READING PASSAGE
= = = = =
Almost Everything: Notes on Hope

By Anne Lamott. (Riverhead, 189 pages, $20.)

Just when you need someone to shake you by the shoulders and say, "Snap out of it," along comes Anne Lamott, bearing the writerly equivalent of a loaf of freshly baked bread — and a sharp knife.

In these unrelentingly anxious days, where "it's all Four Horsemen now, all the time," the author of several beloved bestsellers serves up her characteristic wisdom and wit, offering soul food for the weary and motherly advice on how we can all remain calm and keep our proverbial "stuff" together: "Almost everything will work again if you unplug it for a few minutes, including you."

Weighted by the despair, the anger, the hatred of our times, how to keep hope alive? Let her count the ways: There is still love, and goodness, too, along with the world's natural beauty, the power of stories, and our ability to embrace an inner peace. And then there's fear.

Life is nothing if not full of paradoxes, she writes. In the same way that light can both obscure and illuminate, fear too, while unpleasant on its face, can work an unexpected magic in hard times: "Fear, against all odds, leads to community, to bravery and right action, and these give hope."

The Lamott faithful and new readers alike will find some useful therapy here, though the short book's scattered nuggets of random truths oftentimes resonate greater than the whole.

MICHIELA THUMAN

Dopesick By Beth Macy. (Little Brown, 376 pages, $28.)

In "Dopesick," newspaper reporter Beth Macy focused her investigative skills and journalistic compassion to the devastating opioid epidemic. She tells a real-life horror story.
= = = = =
INFORMATION SHOWN
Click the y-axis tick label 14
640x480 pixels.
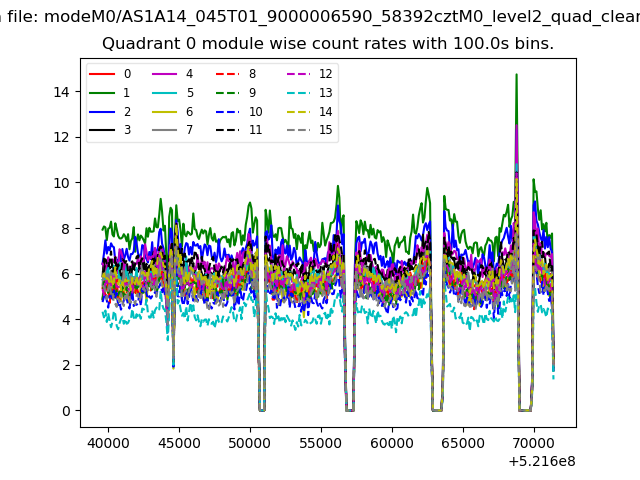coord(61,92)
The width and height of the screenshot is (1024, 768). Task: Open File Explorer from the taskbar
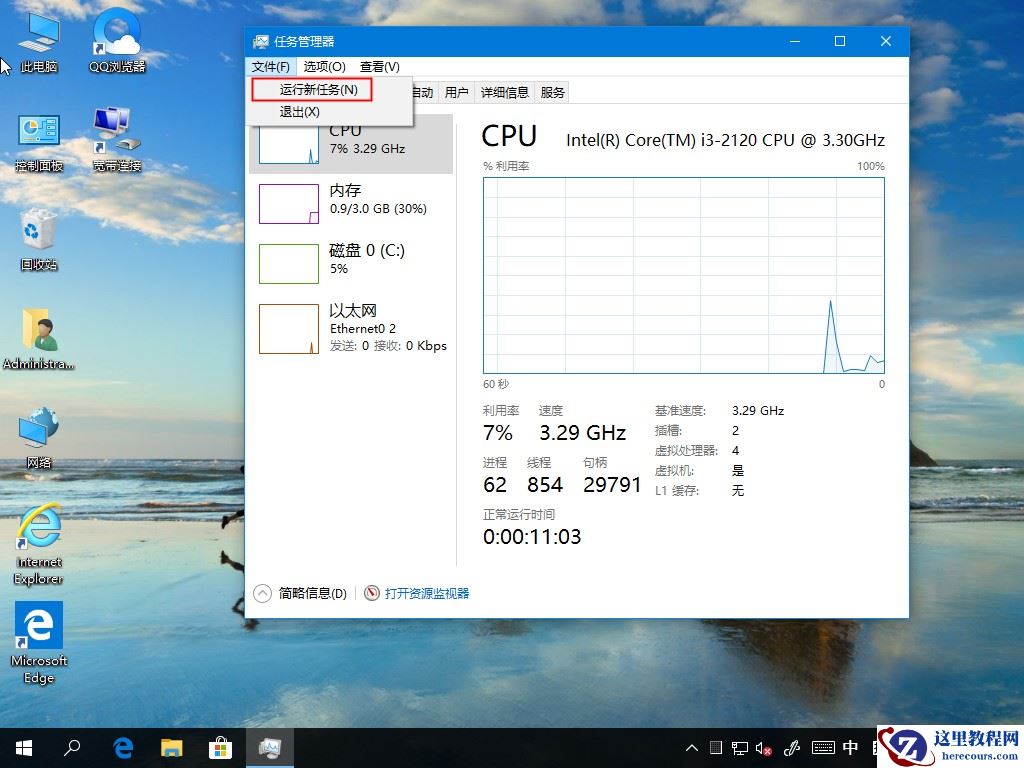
= = = = =
GOAL OF THE EXERCISE
From the book reviews above, write out word for word everything from "Life is nothing" down to "than the whole.".

RESULT
Life is nothing if not full of paradoxes, she writes. In the same way that light can both obscure and illuminate, fear too, while unpleasant on its face, can work an unexpected magic in hard times: "Fear, against all odds, leads to community, to bravery and right action, and these give hope."

The Lamott faithful and new readers alike will find some useful therapy here, though the short book's scattered nuggets of random truths oftentimes resonate greater than the whole.